■ Task description: Output every entry exactly as written.

■ Exercise material:
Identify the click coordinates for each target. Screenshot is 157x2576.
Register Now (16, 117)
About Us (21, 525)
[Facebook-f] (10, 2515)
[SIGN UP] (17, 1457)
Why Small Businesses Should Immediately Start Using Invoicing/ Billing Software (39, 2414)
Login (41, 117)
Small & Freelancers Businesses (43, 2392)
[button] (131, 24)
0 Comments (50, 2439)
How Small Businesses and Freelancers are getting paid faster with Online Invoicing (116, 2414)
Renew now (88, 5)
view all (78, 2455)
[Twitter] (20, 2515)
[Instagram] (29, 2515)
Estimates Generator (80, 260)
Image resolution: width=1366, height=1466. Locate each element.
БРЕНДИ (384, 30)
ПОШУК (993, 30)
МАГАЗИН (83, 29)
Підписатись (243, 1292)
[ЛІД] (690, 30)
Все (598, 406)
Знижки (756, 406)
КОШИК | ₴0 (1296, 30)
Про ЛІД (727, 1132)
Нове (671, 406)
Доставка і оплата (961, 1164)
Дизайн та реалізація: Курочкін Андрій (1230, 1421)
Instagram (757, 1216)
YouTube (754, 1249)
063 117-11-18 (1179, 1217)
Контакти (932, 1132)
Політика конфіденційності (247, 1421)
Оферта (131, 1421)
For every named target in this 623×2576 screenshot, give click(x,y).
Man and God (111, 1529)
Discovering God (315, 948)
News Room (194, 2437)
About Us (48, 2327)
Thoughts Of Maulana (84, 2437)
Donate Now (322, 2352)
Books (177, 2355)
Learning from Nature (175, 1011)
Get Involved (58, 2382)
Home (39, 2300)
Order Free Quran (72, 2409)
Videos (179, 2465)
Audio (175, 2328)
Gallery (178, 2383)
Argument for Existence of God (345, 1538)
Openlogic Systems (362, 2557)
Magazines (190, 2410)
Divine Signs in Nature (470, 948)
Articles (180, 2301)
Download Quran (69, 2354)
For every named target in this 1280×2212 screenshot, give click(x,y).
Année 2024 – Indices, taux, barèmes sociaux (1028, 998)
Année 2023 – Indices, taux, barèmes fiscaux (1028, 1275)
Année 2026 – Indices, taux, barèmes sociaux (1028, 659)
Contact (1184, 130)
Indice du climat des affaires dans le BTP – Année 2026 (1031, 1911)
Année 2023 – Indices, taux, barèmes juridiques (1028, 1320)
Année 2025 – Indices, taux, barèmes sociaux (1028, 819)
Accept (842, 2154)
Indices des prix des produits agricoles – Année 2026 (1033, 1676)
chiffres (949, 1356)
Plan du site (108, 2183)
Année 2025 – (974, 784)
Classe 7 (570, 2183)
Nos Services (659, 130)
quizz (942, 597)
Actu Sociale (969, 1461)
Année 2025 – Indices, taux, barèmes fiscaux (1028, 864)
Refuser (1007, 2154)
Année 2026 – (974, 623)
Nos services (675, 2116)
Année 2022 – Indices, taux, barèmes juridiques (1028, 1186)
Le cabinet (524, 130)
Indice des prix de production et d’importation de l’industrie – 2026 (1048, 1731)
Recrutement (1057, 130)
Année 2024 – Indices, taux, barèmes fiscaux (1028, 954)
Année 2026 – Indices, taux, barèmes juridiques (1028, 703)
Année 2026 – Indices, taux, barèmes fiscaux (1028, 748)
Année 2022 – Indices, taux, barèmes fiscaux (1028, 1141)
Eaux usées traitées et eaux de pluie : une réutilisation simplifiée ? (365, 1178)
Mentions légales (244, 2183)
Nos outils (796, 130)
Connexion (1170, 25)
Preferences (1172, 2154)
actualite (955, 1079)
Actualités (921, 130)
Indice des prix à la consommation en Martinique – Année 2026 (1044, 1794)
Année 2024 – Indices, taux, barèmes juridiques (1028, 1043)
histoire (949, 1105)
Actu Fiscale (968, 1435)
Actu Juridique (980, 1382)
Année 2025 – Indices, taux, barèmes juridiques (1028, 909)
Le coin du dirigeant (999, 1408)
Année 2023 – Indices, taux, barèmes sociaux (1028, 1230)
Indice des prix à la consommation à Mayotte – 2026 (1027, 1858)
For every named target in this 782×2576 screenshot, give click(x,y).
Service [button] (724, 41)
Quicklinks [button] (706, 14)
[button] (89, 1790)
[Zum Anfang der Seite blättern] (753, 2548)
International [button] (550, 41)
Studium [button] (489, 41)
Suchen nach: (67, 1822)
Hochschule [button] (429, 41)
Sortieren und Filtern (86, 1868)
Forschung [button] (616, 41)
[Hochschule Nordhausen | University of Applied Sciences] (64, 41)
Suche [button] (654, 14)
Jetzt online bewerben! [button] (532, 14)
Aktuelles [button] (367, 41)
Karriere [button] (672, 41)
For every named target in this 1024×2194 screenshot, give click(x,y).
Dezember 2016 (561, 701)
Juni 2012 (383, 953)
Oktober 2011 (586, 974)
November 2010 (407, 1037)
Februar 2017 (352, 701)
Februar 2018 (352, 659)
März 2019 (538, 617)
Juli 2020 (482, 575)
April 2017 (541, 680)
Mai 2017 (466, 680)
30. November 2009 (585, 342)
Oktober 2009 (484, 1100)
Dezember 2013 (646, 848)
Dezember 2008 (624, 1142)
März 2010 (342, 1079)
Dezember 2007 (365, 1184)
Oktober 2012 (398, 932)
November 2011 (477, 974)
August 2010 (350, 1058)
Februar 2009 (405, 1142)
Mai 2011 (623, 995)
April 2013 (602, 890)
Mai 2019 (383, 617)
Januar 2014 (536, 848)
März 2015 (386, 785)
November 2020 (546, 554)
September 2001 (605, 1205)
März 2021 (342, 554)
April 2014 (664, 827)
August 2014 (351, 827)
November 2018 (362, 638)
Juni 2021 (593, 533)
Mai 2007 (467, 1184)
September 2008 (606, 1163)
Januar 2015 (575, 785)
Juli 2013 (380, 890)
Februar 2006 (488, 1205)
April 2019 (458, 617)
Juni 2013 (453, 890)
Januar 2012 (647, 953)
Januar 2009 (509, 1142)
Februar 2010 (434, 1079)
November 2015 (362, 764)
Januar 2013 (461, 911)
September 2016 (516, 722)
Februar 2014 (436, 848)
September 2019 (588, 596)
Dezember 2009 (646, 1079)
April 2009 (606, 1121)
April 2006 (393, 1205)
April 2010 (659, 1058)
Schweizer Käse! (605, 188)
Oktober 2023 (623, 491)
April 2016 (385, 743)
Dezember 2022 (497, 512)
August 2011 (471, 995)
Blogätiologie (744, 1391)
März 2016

■ Task response:
Identify the click coordinates for each target. Screenshot is 157x2576.
Register Now (16, 117)
About Us (21, 525)
[Facebook-f] (10, 2515)
[SIGN UP] (17, 1457)
Why Small Businesses Should Immediately Start Using Invoicing/ Billing Software (39, 2414)
Login (41, 117)
Small & Freelancers Businesses (43, 2392)
[button] (131, 24)
0 Comments (50, 2439)
How Small Businesses and Freelancers are getting paid faster with Online Invoicing (116, 2414)
Renew now (88, 5)
view all (78, 2455)
[Twitter] (20, 2515)
[Instagram] (29, 2515)
Estimates Generator (80, 260)
Image resolution: width=1366, height=1466. Locate each element.
БРЕНДИ (384, 30)
ПОШУК (993, 30)
МАГАЗИН (83, 29)
Підписатись (243, 1292)
[ЛІД] (690, 30)
Все (598, 406)
Знижки (756, 406)
КОШИК | ₴0 (1296, 30)
Про ЛІД (727, 1132)
Нове (671, 406)
Доставка і оплата (961, 1164)
Дизайн та реалізація: Курочкін Андрій (1230, 1421)
Instagram (757, 1216)
YouTube (754, 1249)
063 117-11-18 (1179, 1217)
Контакти (932, 1132)
Політика конфіденційності (247, 1421)
Оферта (131, 1421)
For every named target in this 623×2576 screenshot, give click(x,y).
Man and God (111, 1529)
Discovering God (315, 948)
News Room (194, 2437)
About Us (48, 2327)
Thoughts Of Maulana (84, 2437)
Donate Now (322, 2352)
Books (177, 2355)
Learning from Nature (175, 1011)
Get Involved (58, 2382)
Home (39, 2300)
Order Free Quran (72, 2409)
Videos (179, 2465)
Audio (175, 2328)
Gallery (178, 2383)
Argument for Existence of God (345, 1538)
Openlogic Systems (362, 2557)
Magazines (190, 2410)
Divine Signs in Nature (470, 948)
Articles (180, 2301)
Download Quran (69, 2354)
For every named target in this 1280×2212 screenshot, give click(x,y).
Année 2024 – Indices, taux, barèmes sociaux (1028, 998)
Année 2023 – Indices, taux, barèmes fiscaux (1028, 1275)
Année 2026 – Indices, taux, barèmes sociaux (1028, 659)
Contact (1184, 130)
Indice du climat des affaires dans le BTP – Année 2026 (1031, 1911)
Année 2023 – Indices, taux, barèmes juridiques (1028, 1320)
Année 2025 – Indices, taux, barèmes sociaux (1028, 819)
Accept (842, 2154)
Indices des prix des produits agricoles – Année 2026 (1033, 1676)
chiffres (949, 1356)
Plan du site (108, 2183)
Année 2025 – (974, 784)
Classe 7 (570, 2183)
Nos Services (659, 130)
quizz (942, 597)
Actu Sociale (969, 1461)
Année 2025 – Indices, taux, barèmes fiscaux (1028, 864)
Refuser (1007, 2154)
Année 2026 – (974, 623)
Nos services (675, 2116)
Année 2022 – Indices, taux, barèmes juridiques (1028, 1186)
Le cabinet (524, 130)
Indice des prix de production et d’importation de l’industrie – 2026 (1048, 1731)
Recrutement (1057, 130)
Année 2024 – Indices, taux, barèmes fiscaux (1028, 954)
Année 2026 – Indices, taux, barèmes juridiques (1028, 703)
Année 2026 – Indices, taux, barèmes fiscaux (1028, 748)
Année 2022 – Indices, taux, barèmes fiscaux (1028, 1141)
Eaux usées traitées et eaux de pluie : une réutilisation simplifiée ? (365, 1178)
Mentions légales (244, 2183)
Nos outils (796, 130)
Connexion (1170, 25)
Preferences (1172, 2154)
actualite (955, 1079)
Actualités (921, 130)
Indice des prix à la consommation en Martinique – Année 2026 (1044, 1794)
Année 2024 – Indices, taux, barèmes juridiques (1028, 1043)
histoire (949, 1105)
Actu Fiscale (968, 1435)
Actu Juridique (980, 1382)
Année 2025 – Indices, taux, barèmes juridiques (1028, 909)
Le coin du dirigeant (999, 1408)
Année 2023 – Indices, taux, barèmes sociaux (1028, 1230)
Indice des prix à la consommation à Mayotte – 2026 (1027, 1858)
For every named target in this 782×2576 screenshot, give click(x,y).
Service [button] (724, 41)
Quicklinks [button] (706, 14)
[button] (89, 1790)
[Zum Anfang der Seite blättern] (753, 2548)
International [button] (550, 41)
Studium [button] (489, 41)
Suchen nach: (67, 1822)
Hochschule [button] (429, 41)
Sortieren und Filtern (86, 1868)
Forschung [button] (616, 41)
[Hochschule Nordhausen | University of Applied Sciences] (64, 41)
Suche [button] (654, 14)
Jetzt online bewerben! [button] (532, 14)
Aktuelles [button] (367, 41)
Karriere [button] (672, 41)
For every named target in this 1024×2194 screenshot, give click(x,y).
Dezember 2016 (561, 701)
Juni 2012 (383, 953)
Oktober 2011 (586, 974)
November 2010 (407, 1037)
Februar 2017 (352, 701)
Februar 2018 (352, 659)
März 2019 (538, 617)
Juli 2020 (482, 575)
April 2017 (541, 680)
Mai 2017 (466, 680)
30. November 2009 (585, 342)
Oktober 2009 (484, 1100)
Dezember 2013 (646, 848)
Dezember 2008 (624, 1142)
März 2010 (342, 1079)
Dezember 2007 (365, 1184)
Oktober 2012 (398, 932)
November 2011 (477, 974)
August 2010 (350, 1058)
Februar 2009 (405, 1142)
Mai 2011 (623, 995)
April 2013 (602, 890)
Mai 2019 (383, 617)
Januar 2014 (536, 848)
März 2015 (386, 785)
November 2020 (546, 554)
September 2001 (605, 1205)
März 2021 (342, 554)
April 2014 (664, 827)
August 2014 (351, 827)
November 2018 (362, 638)
Juni 2021 (593, 533)
Mai 2007 (467, 1184)
September 2008 (606, 1163)
Januar 2015 (575, 785)
Juli 2013 (380, 890)
Februar 2006 (488, 1205)
April 2019 (458, 617)
Juni 2013 (453, 890)
Januar 2012 (647, 953)
Januar 2009 (509, 1142)
Februar 2010 (434, 1079)
November 2015 (362, 764)
Januar 2013 (461, 911)
September 2016 (516, 722)
Februar 2014 (436, 848)
September 2019 (588, 596)
Dezember 2009 (646, 1079)
April 2009 (606, 1121)
April 2006 (393, 1205)
April 2010 (659, 1058)
Schweizer Käse! (605, 188)
Oktober 2023 (623, 491)
April 2016 (385, 743)
Dezember 2022 (497, 512)
August 2011 (471, 995)
Blogätiologie (744, 1391)
März 2016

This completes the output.